* [Direction] Find every line in the items that contains the word "agent" and copy each of those lines in full.

* [Recorded information]

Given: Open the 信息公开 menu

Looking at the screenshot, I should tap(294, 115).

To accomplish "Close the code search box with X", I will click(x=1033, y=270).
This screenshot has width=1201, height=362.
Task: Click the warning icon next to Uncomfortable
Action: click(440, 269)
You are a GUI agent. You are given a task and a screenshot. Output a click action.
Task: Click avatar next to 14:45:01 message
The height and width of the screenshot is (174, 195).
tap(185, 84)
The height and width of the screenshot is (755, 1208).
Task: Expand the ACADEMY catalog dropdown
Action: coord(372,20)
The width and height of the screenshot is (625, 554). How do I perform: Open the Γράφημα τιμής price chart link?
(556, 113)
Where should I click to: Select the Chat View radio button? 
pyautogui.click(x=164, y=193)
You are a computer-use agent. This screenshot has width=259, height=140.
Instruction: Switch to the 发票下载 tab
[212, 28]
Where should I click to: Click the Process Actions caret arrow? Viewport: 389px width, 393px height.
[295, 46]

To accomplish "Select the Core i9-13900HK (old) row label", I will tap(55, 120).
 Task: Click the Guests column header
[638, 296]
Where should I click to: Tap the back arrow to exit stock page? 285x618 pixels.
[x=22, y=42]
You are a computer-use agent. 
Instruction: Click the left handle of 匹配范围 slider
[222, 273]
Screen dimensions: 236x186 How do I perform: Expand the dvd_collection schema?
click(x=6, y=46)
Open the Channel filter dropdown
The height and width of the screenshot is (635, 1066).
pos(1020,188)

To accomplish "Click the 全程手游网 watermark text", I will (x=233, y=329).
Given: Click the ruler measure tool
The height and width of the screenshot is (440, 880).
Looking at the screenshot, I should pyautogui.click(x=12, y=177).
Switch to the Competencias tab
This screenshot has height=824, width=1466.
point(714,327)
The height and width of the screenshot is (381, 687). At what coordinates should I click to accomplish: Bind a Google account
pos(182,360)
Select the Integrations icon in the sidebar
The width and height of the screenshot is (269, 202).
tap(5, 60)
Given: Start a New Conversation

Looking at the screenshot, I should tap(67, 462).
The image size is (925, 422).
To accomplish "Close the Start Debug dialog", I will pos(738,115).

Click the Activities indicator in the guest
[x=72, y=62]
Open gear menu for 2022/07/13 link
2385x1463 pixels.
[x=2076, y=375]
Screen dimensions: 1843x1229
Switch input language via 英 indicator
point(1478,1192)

* [Correct result]
You are a GUI agent. You are given a task and a screenshot. Output a click action.
You are a computer-use agent. This screenshot has width=259, height=140.
You are a computer-use agent. 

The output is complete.